Collected data entries
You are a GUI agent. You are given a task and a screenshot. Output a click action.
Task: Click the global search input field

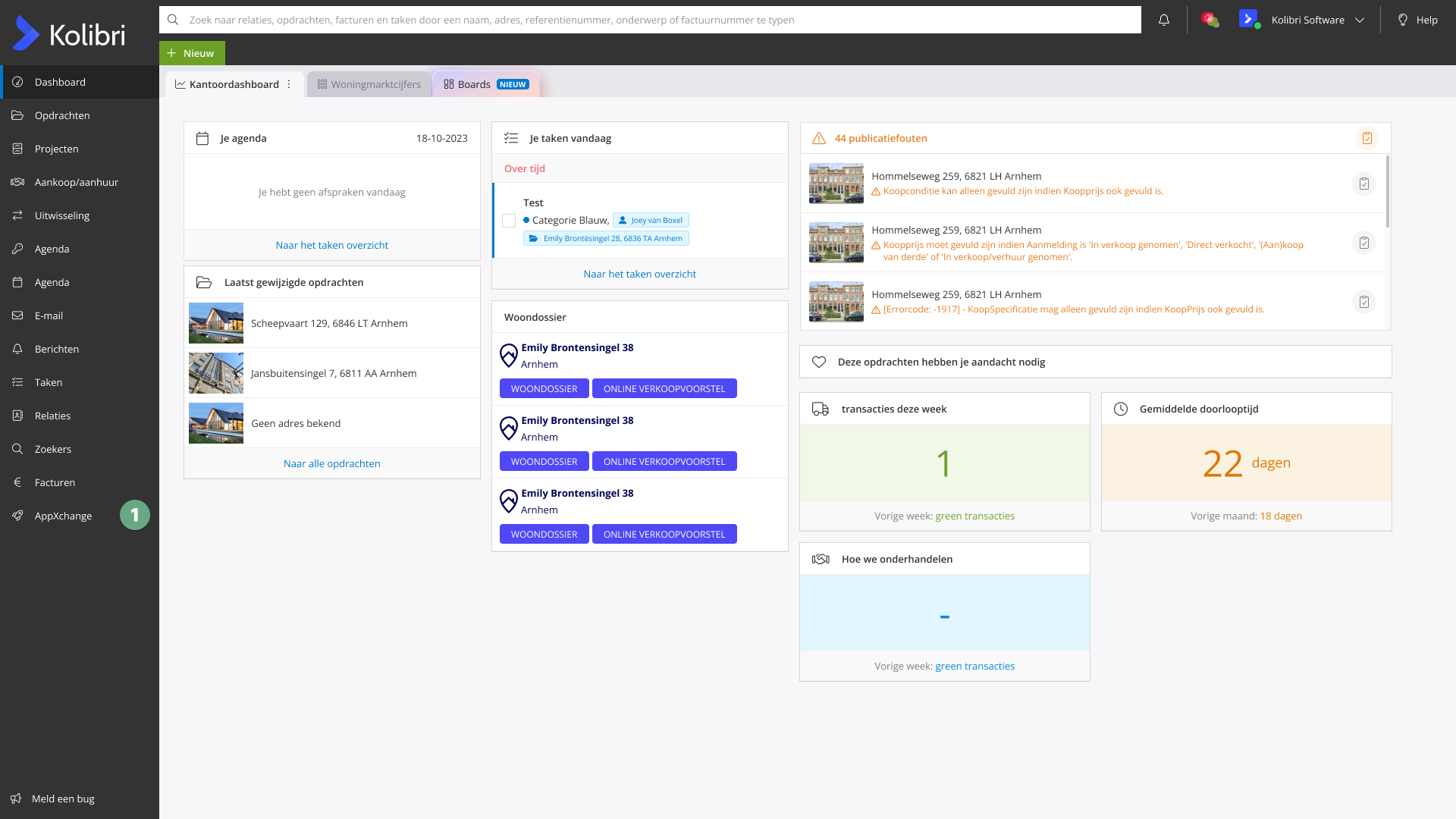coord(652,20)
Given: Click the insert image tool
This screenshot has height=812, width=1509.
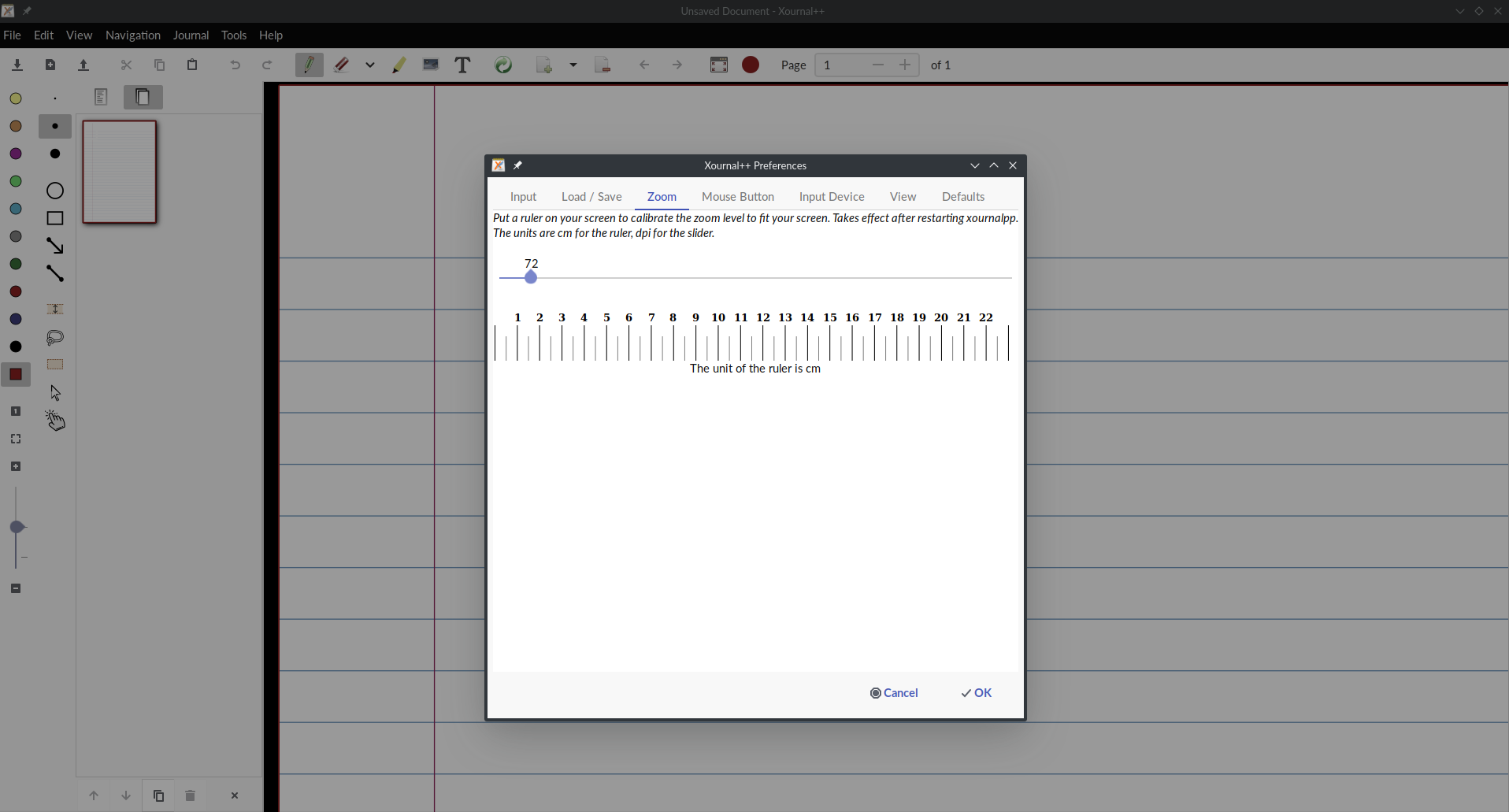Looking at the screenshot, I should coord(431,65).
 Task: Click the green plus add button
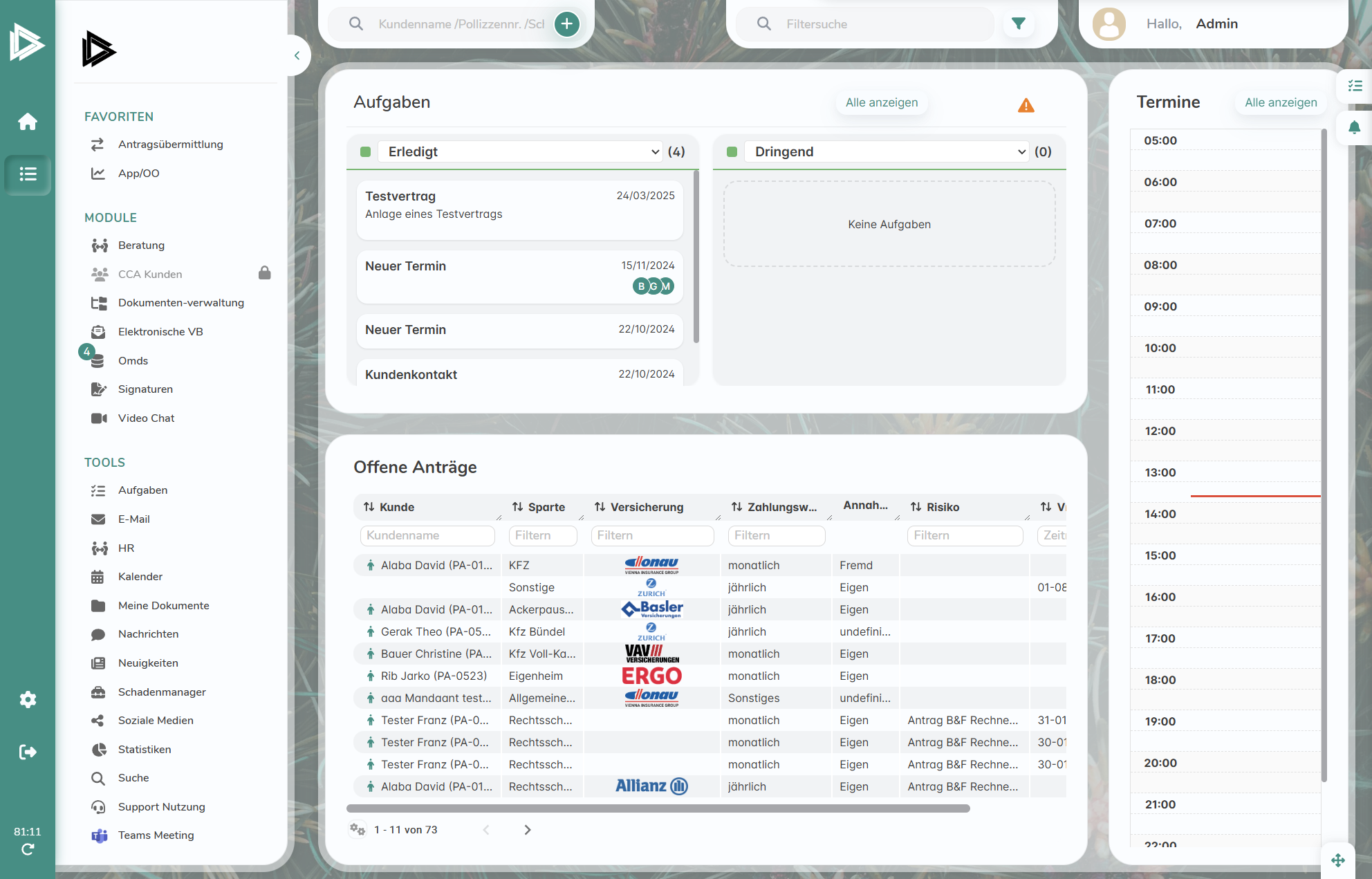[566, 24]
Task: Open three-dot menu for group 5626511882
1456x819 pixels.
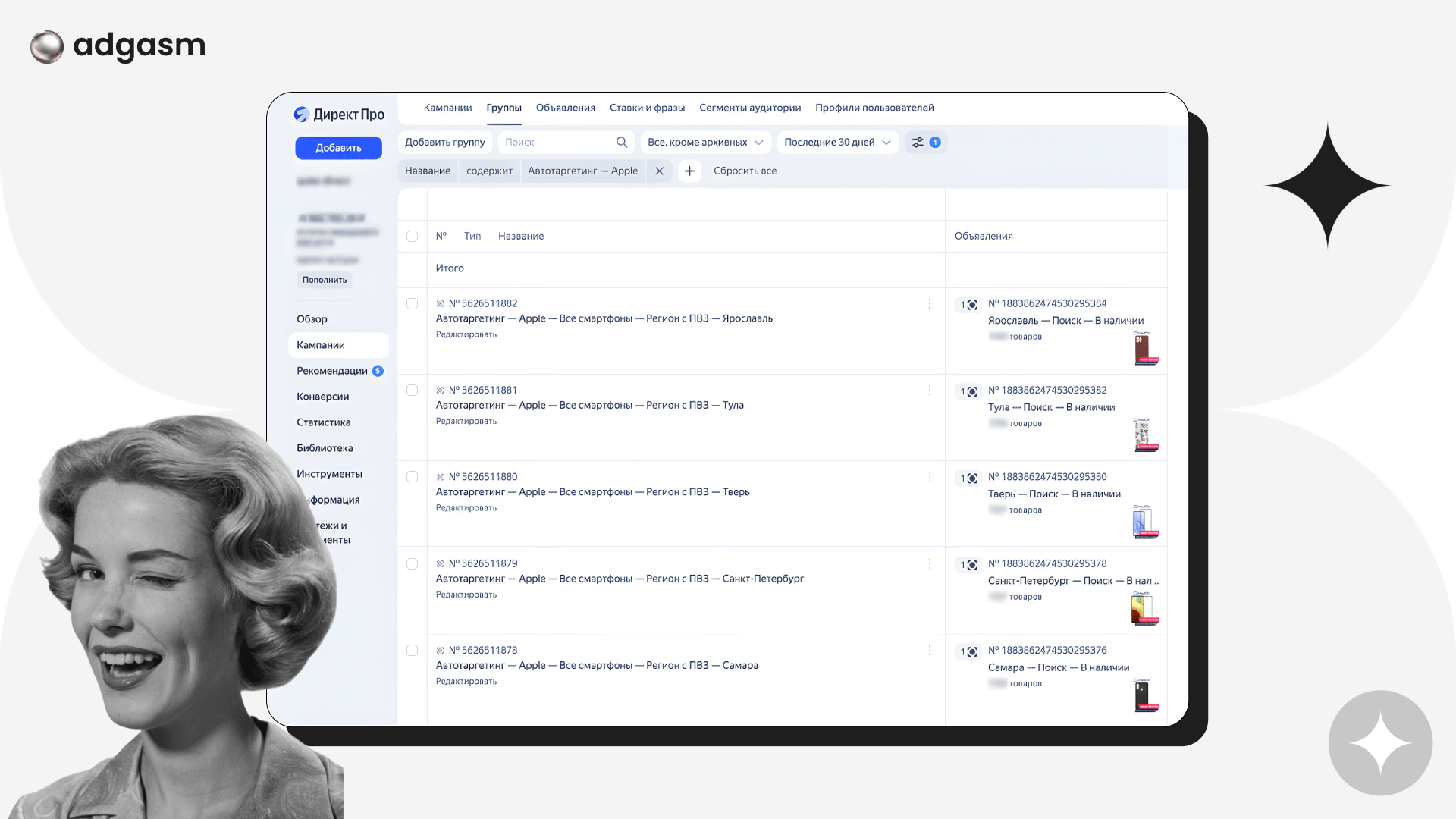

#### Exercise instructions
Each record above must be set down again unchanged, with its pictures left out.

#### Your solution
You are a GUI agent. You are given a task and a screenshot. Output a click action.
Task: Click the global search input field

coord(652,20)
Given: Click the insert image tool
This screenshot has height=812, width=1509.
Looking at the screenshot, I should coord(431,65).
 Task: Click the green plus add button
[566, 24]
Task: Open three-dot menu for group 5626511882
1456x819 pixels.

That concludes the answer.